Wednesday, April 3, 2013

Jodie Foster came out – why it matters so much

Photo attribution: Tom Sorensen.
It happened a few months ago, and you would be mistaken to think not much has changed since Jodie Foster finally and unequivocally came out at the Golden Globes in January 2013. Some folks the next day were still wondering if she actually had indeed come out, but the Guardian said it best: You'd have to be "willfully obtuse" to doubt it.  She came out.  And everyone was talking about it the next day. And by everyone, I mean actually everyone. A cross-section of society. Not just the lesbians. Not the way "everyone" was talking about the poolside rendezvous between Sherry Jaffe and Shane.  Jodie's declaration was news around the world. It was talked about by our moms and our colleagues and on the front page of The New York Times.

Jodie Foster was certainly not the first famous person to come out as gay or lesbian.  But her coming out was the biggest, and, I would argue, the most important, and here's why: She's part of our collective American culture — from her childhood movie roles, to the Reagan assassination attempt, to her multiple Academy Awards — and the public cares about her.  An example: A few years ago, in my classroom of college freshmen, I mentioned the legendary actress Meryl Streep. None of the young men in the room knew who she was.  They didn't know Meryl Streep.  They don't watch her movies.  Jodie Foster, they know. They've all seen "The Silence of the Lambs" and "Panic Room."  Jodie's coming out was like having the entire country personally know someone who came out.
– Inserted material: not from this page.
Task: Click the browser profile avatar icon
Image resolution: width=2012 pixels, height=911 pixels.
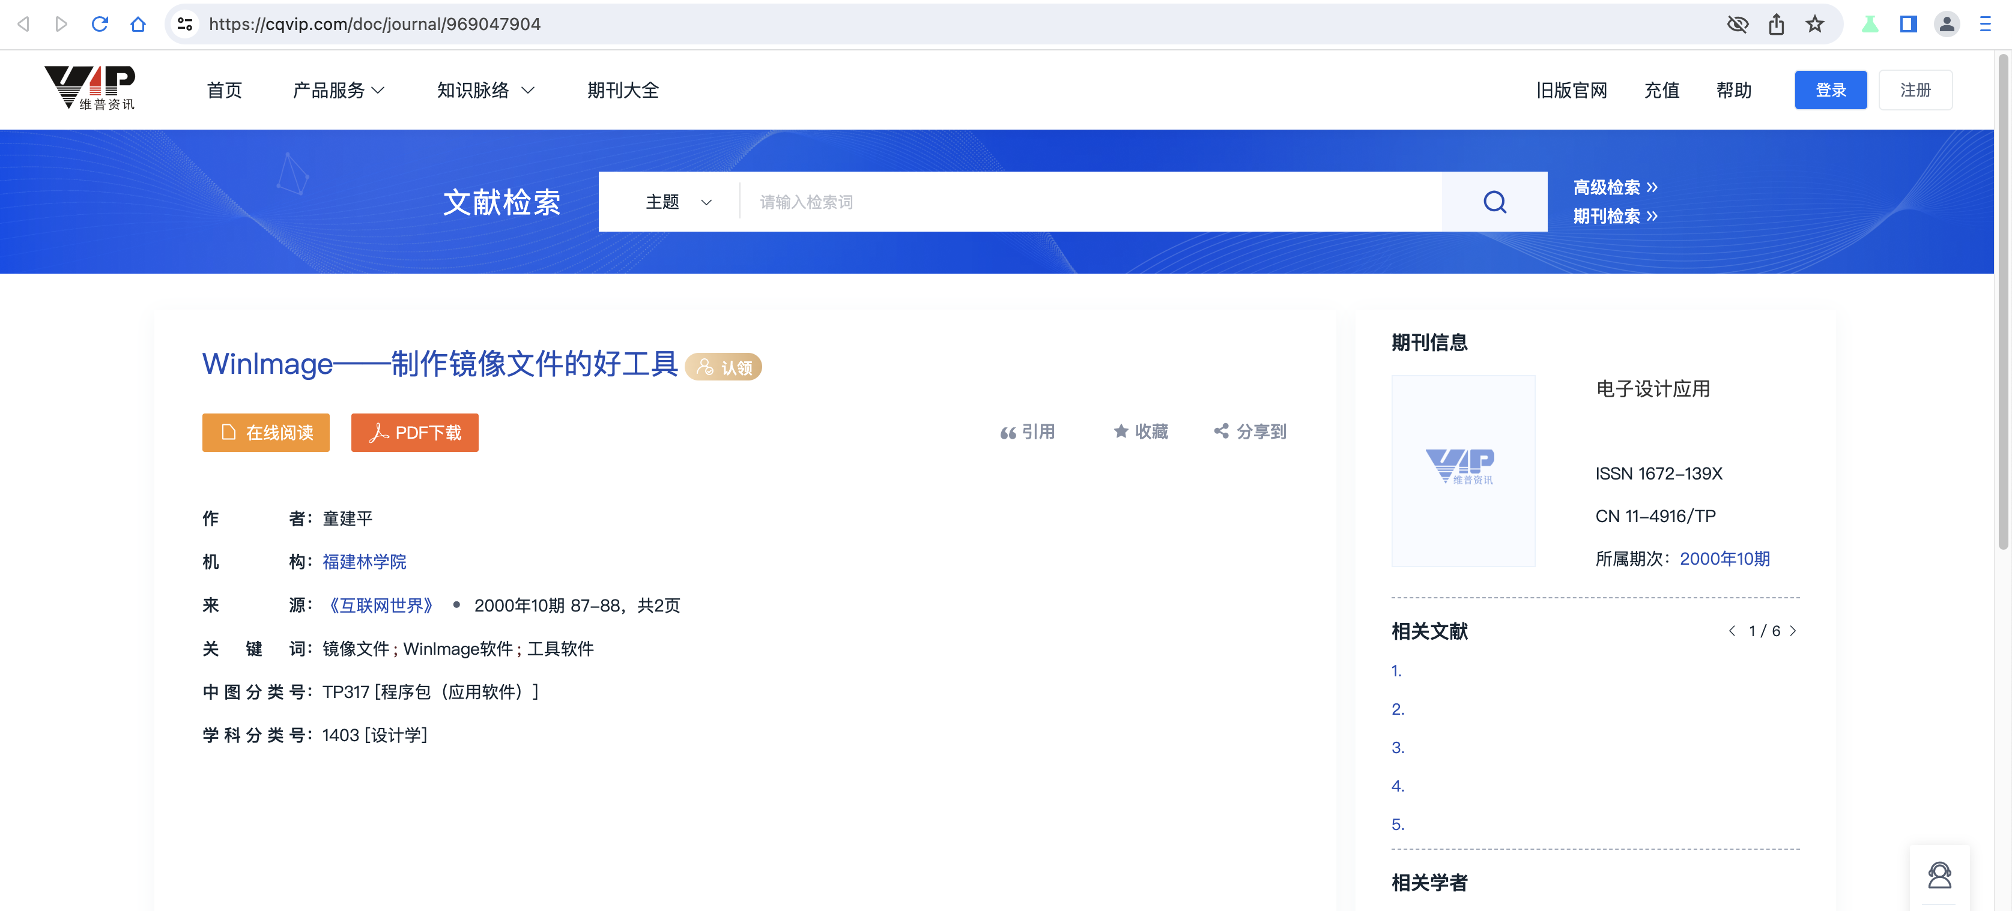Action: tap(1946, 23)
But that's not the only reason it was such a big deal. There's something else.  Jodie is not a goofy and lovable comedian like Jane Lynch or Ellen. She is not an egghead intellectual stud like Rachel Maddow.  She's not Chaz Bono.  No, she is one of the cool kids in the upper stratosphere of beauty and status. At least, this is how the straight world perceives her.  She's someone who straight women might aspire to be and straight men might desire. We may have several examples of conventionally desirable, successful lesbians in pop culture, but they are usually fictional characters played by straight actors.  Jodie Foster, on the other hand, is real.  She's beautiful. She's mega-famous. And she's gay -- and now everyone knows.

1 comment:

Fordo said...

I still feel like- what took you so long, Jodie? It's precisely because she is beautiful and status-y that her coming out could have really made a real impact 20 years ago. Or even 10 years ago. But we all already knew she was gay. Her public "coming out" (or whatever that was) seemed more about her and less about helping destigmatize the issue. Though she, of course, can come out however she wants. It was still just so weird to me. And I think the young kids in your classroom aren't homophobic like kids were 20 years ago so it's great that they know she is gay. But I doubt they care nearly as much as students did 10-20-30 years ago. It would have made a bigger difference to kids 20 years ago.

Having said that, JF needs to live her own life and her goal is to take care of her own emotional needs first. Social activism comes second. IMO.


Magic Johnson's TMZ video talking about his gay son seems far more timely and relevant and something that will shake up people's homophobic feelings both because he's black and a major beloved sports superstar, both communities that have not historically been welcoming to gay people.